(Items from a dataset)

++++++++++++++++++++

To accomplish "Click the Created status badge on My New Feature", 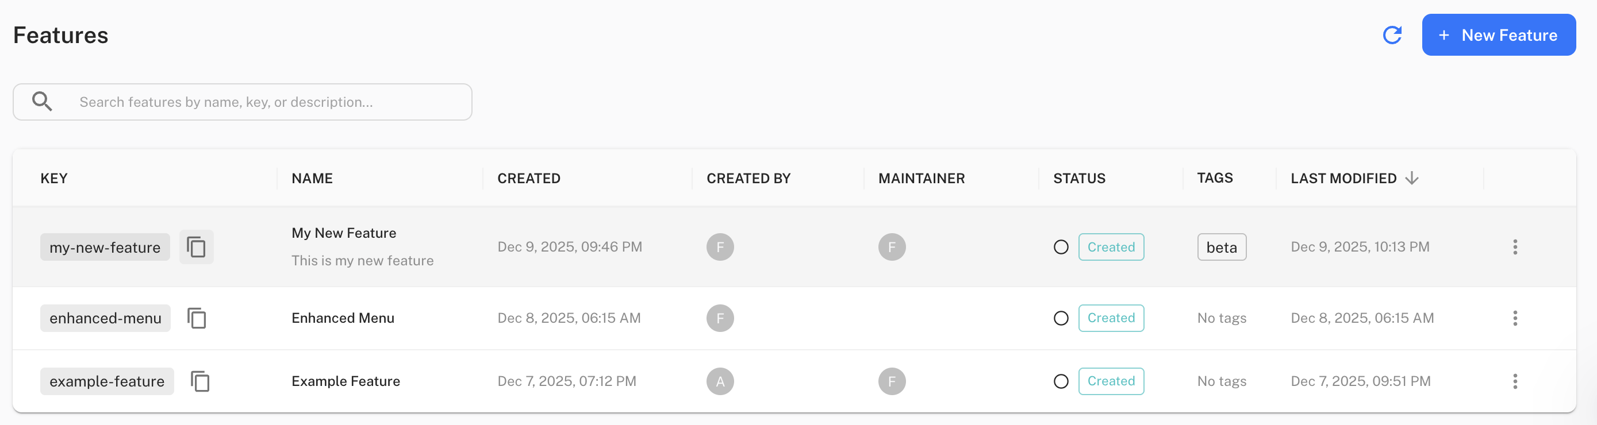I will point(1112,247).
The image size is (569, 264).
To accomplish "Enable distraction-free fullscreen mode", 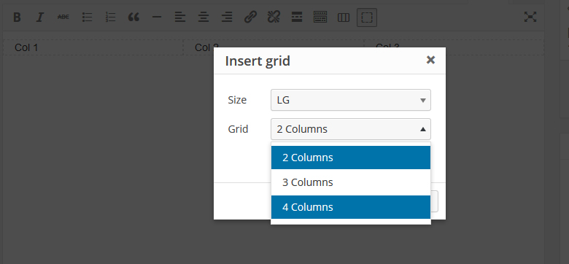I will (530, 17).
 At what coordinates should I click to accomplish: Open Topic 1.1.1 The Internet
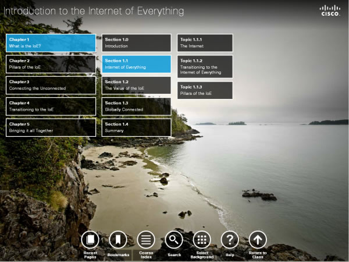[x=205, y=43]
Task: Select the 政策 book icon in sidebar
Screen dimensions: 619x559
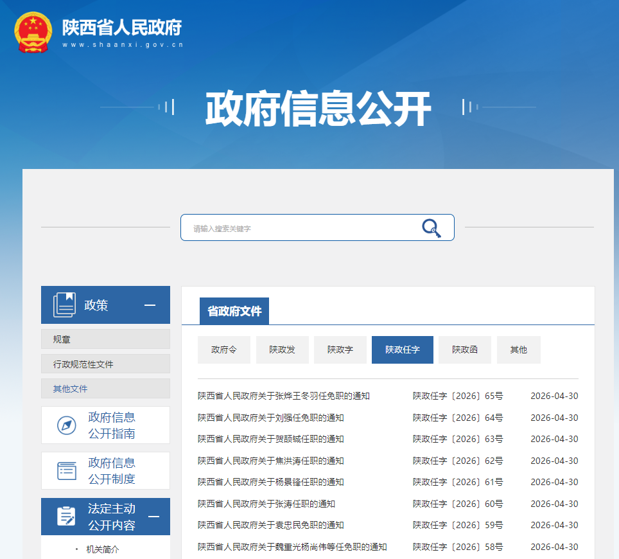Action: coord(64,304)
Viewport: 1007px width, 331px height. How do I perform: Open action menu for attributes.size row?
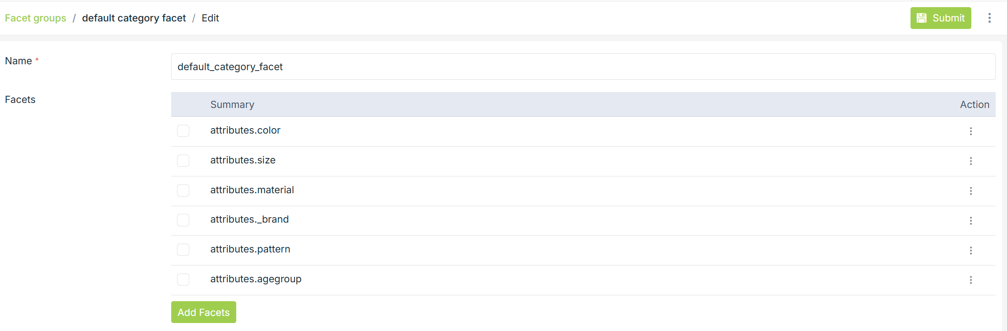970,161
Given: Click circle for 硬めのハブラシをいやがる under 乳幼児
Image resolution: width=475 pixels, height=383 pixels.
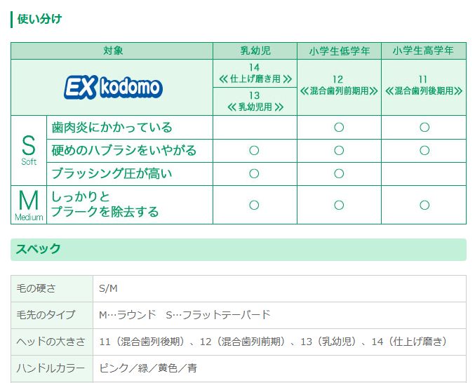Looking at the screenshot, I should coord(254,151).
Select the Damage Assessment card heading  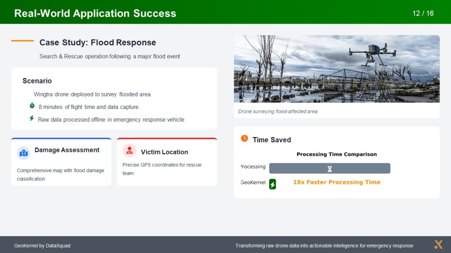(67, 150)
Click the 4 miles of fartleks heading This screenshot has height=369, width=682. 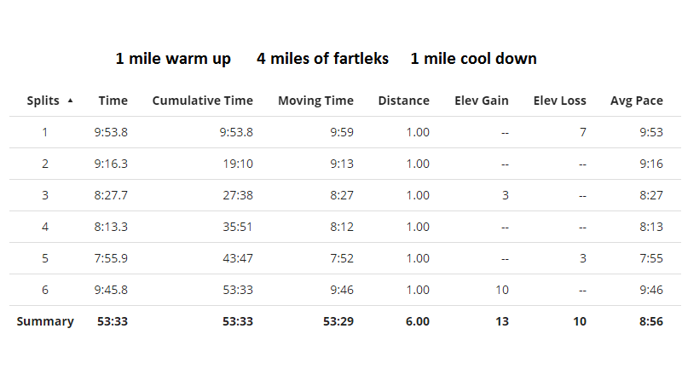coord(322,59)
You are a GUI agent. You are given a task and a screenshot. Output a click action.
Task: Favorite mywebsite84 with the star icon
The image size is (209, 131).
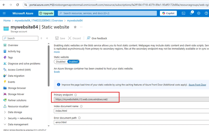[75, 27]
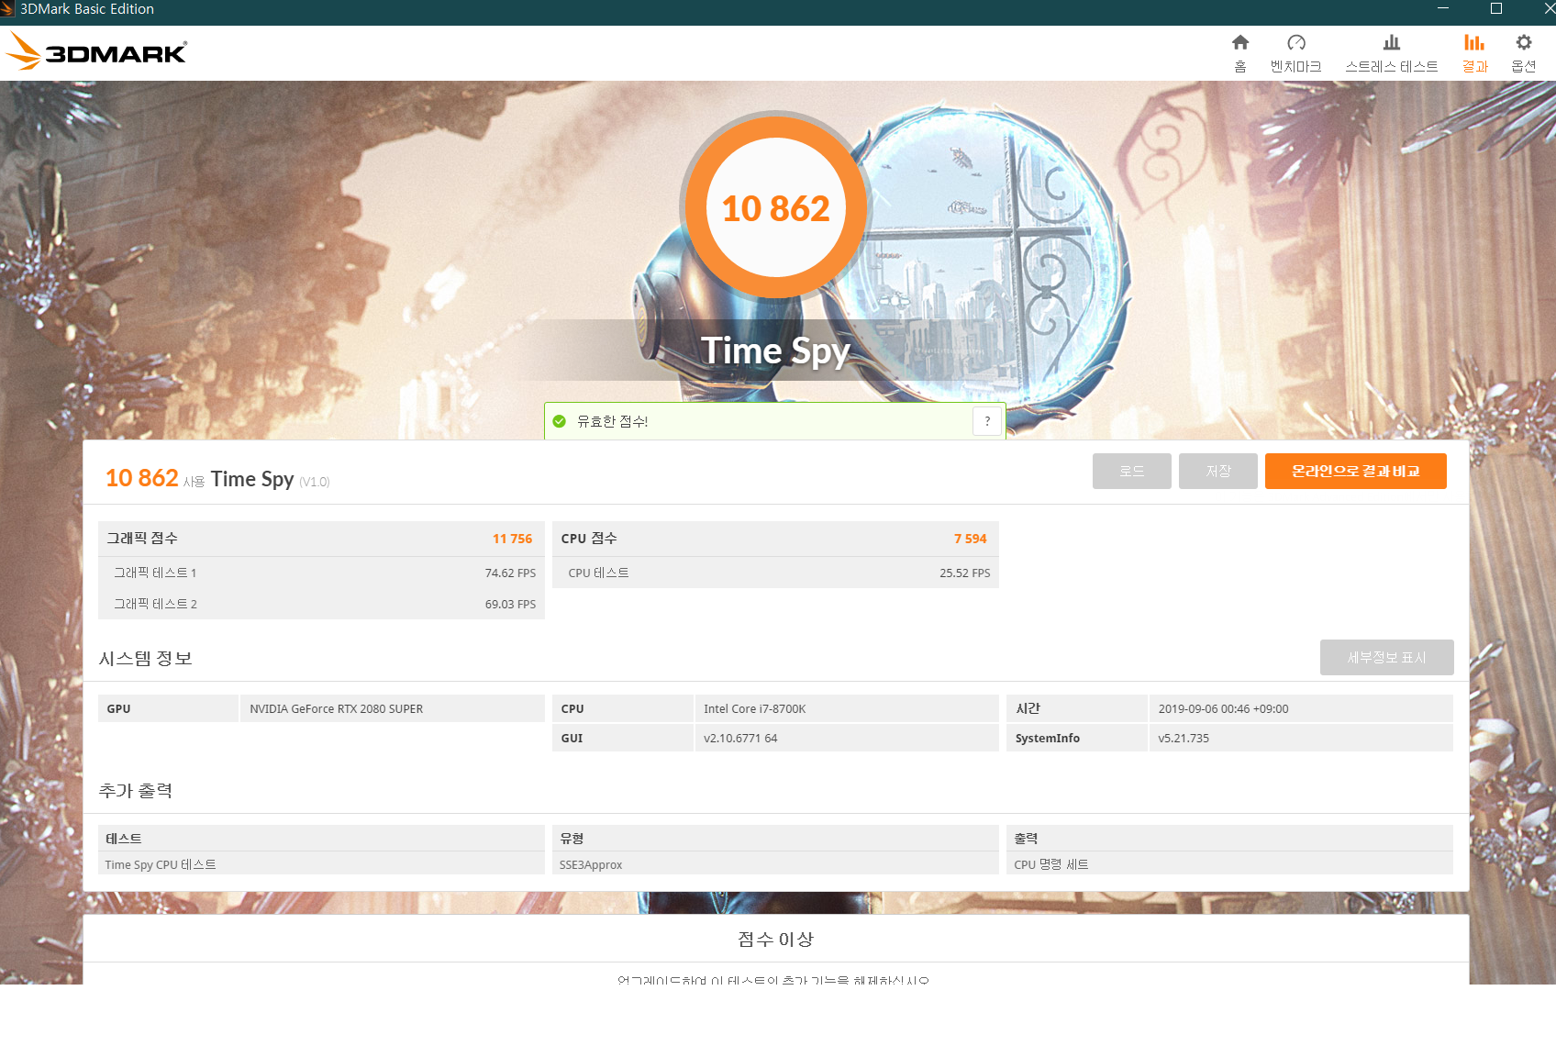Open the Options gear icon

(x=1523, y=43)
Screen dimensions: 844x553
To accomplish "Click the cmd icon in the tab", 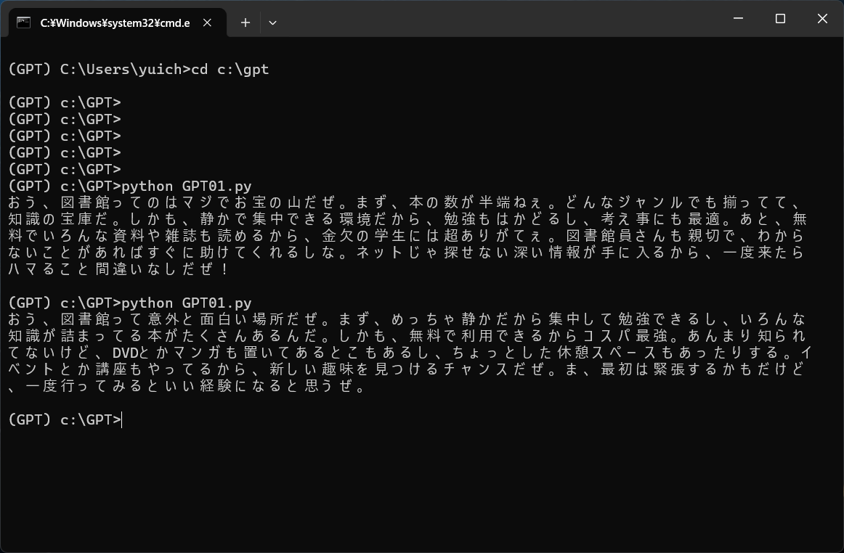I will 24,22.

++++++++++++++++++++

- **EXERCISE INSTRUCTIONS**
The lines above starting at the one that holds "You are a GUI" and ending at the one that holds "Screen dimensions: 844x553" are to be written out exactly, ends included, and no pictures are to be copied.

- **SOLUTION BELOW**
You are a GUI agent. You are given a task and a screenshot. Output a click action.
Task: Favorite mywebsite84 with the star icon
The image size is (209, 131).
[75, 27]
Open the Options gear icon

(x=1523, y=43)
Screen dimensions: 844x553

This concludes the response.